Что бы он делал без Феликса? Феликс каждый день становился его памятью. «Чем нужно заняться сегодня?» «На какой странице я остановился вчера?» «Какого числа умер Хустино?» Феликс помнил все, что забывал Мартин, и отвечал на его вопросы безошибочно. Феликс был его вторым «я» и единственным человеком, с которым он не чувствовал себя чужим. Родители Мартина представлялись ему какими-то загадочными фигурами. То, что они умерли, казалось более невероятным, чем то, что они родились в ту же эпоху, что и он, которая тем не менее в памяти его отстояла дальше, чем рождение Клеопатры или Кира. Его удивляло, что родители не существовали всегда. Когда Мартин был маленьким и ему читали Священную историю, те главы, в которых говорилось о Моисее, Исааке и Красном море, он думал, что только его родители сравнимы с тайной Пророков. Эта причастность родителей к древности вызывала у мальчика уважение к ним. Будучи малышом и сидя на коленях у отца, он тревожился из-за биения его сердца, и память о бесконечной печали, о хрупкости человеческой жизни тяготила его и лишала речи еще до того, как он узнал, что такое смерть.
«Скажи что-нибудь, не будь глупеньким», – просили Мартина. А он не мог найти ни единого слова, чтобы выразить глубочайшую боль. Сострадание перечеркнуло годы, отделяющие его от родителей, оно заставляло его постоянно беспокоиться о других, мешало ему вести деятельную жизнь. Вот почему Мартин Монкада был сломлен. Он работал то тут, то там, и ему едва хватало на жизнь.
– Я объяснил ему, в каком состоянии наши счета, и он согласился нанять мальчиков на шахты, – сказал Феликс.
Лампады мерцали и испускали черный дым, напоминая, что пора сменить масло. Младшие Монкада убрали шашки и сложили доску.

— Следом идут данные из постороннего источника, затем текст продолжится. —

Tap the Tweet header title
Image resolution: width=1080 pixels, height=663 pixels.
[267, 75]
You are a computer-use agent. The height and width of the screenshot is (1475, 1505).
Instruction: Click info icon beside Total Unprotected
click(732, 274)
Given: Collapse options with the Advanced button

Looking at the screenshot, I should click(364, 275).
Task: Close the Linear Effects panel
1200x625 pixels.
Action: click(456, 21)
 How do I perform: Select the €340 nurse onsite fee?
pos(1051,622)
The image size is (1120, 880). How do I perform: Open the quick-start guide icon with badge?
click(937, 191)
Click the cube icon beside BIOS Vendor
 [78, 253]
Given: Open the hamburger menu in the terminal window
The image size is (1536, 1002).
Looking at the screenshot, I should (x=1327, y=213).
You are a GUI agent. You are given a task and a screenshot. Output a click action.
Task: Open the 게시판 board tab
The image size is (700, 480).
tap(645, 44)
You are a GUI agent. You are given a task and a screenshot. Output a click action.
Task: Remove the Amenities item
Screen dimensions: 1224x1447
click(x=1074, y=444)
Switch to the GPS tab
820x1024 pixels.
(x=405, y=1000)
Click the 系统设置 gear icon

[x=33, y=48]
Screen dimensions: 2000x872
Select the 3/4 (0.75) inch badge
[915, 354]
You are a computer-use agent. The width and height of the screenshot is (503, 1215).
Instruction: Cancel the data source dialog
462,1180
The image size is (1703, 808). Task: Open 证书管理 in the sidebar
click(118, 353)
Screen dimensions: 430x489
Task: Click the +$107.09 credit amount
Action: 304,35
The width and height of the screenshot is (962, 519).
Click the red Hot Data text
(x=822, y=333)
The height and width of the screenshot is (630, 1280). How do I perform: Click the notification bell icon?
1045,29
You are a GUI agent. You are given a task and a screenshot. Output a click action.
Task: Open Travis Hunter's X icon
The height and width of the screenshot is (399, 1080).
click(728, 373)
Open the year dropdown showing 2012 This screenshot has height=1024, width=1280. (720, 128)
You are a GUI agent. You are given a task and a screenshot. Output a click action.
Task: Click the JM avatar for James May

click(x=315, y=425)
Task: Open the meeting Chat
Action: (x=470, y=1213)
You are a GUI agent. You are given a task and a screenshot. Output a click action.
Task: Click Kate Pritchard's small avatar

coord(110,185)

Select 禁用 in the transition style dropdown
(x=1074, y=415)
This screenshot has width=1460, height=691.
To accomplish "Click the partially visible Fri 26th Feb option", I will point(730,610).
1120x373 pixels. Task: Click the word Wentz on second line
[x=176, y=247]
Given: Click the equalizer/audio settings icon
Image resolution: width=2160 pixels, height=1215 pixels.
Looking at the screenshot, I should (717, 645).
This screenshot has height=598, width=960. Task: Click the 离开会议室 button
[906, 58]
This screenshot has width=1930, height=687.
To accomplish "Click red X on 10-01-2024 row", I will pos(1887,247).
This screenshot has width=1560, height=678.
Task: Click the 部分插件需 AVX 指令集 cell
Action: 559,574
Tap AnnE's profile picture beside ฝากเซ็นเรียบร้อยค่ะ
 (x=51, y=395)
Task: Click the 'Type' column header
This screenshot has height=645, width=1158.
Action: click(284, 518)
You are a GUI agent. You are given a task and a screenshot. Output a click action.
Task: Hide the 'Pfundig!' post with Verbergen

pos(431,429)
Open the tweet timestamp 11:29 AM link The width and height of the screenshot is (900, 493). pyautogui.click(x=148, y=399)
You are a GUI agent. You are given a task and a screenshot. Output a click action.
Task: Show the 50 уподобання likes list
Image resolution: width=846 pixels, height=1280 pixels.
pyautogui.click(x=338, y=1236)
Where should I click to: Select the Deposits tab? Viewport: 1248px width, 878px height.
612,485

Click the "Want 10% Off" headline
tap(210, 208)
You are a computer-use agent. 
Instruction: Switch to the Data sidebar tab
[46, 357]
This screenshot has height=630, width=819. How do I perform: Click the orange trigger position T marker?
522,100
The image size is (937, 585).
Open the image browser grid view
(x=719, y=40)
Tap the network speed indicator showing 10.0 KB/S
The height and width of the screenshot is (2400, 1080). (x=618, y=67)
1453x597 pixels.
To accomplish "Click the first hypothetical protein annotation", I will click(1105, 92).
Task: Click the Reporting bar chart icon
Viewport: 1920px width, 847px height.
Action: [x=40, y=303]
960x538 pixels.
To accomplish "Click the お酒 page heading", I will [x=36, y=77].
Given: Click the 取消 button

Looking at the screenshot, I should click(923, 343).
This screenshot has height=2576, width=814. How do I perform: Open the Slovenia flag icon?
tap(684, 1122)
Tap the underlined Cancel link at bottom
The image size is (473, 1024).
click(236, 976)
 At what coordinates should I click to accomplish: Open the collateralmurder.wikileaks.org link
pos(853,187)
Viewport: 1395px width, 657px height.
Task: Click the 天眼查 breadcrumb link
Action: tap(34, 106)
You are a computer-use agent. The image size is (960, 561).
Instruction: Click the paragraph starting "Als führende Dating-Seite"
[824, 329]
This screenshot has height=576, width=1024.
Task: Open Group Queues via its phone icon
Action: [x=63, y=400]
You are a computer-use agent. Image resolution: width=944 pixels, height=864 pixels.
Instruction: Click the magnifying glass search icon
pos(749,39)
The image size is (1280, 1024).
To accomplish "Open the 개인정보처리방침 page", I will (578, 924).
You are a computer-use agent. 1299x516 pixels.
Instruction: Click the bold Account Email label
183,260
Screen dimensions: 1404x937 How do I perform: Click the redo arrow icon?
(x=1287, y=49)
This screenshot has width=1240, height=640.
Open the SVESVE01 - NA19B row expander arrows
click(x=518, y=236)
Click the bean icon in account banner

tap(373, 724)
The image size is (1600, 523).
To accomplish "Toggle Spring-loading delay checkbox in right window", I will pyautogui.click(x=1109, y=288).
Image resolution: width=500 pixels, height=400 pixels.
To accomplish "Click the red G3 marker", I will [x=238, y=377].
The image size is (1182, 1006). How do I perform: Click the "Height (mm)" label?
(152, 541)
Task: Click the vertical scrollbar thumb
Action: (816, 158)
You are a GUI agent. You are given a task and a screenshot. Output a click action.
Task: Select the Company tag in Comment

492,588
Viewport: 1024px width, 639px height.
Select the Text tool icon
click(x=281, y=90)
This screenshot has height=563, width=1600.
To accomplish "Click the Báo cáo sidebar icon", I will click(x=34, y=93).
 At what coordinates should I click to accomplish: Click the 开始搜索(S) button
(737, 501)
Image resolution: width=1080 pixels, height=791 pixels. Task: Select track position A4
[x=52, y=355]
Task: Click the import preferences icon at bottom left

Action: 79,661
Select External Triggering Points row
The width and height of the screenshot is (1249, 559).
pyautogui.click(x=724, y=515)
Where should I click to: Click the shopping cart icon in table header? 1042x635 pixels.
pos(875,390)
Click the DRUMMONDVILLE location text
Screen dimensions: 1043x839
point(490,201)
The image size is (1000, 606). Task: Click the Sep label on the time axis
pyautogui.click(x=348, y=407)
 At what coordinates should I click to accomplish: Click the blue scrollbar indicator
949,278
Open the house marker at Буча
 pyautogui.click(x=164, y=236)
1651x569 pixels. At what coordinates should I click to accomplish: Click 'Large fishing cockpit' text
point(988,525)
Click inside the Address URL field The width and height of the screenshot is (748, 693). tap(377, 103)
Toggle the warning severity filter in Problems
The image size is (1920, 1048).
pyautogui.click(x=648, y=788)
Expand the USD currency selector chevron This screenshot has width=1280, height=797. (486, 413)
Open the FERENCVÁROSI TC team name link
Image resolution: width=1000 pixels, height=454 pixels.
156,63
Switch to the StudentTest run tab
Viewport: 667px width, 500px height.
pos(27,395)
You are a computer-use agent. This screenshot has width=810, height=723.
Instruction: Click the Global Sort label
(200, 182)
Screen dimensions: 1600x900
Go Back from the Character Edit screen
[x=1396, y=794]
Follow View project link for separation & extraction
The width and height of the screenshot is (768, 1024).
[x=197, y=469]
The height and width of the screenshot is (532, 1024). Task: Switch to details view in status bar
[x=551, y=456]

– Не волнуйся, пап, мы уедем из Икстепека, – заявил Николас, улыбаясь.
– Вот и посмотрим, есть ли у этих тигрят зубы, овец-то на всех не хватит, – отозвался Феликс из своего угла.
– А мне бы хотелось, чтобы Изабель вышла замуж, – проговорила донья Ана.
– Не собираюсь я замуж, – ответила дочь.
Изабель не нравилось различие между ней и ее братьями. Мысль, что замужество – единственное будущее для женщины, унижала ее. Разговоры о браке делали ее товаром, который можно продать по любой цене.
– Если девочка уедет, а ребята останутся, дом уже не будет прежним. Уж лучше пусть уедут все вместе, как сказал Николас, – проговорил Феликс. Он и думать не хотел о том, что Изабель покинет их ради какого-то незнакомца.
До сих пор слышу, как слова Феликса витают в воздухе гостиной, преследуя уже несуществующие уши и повторяясь во времени только для меня.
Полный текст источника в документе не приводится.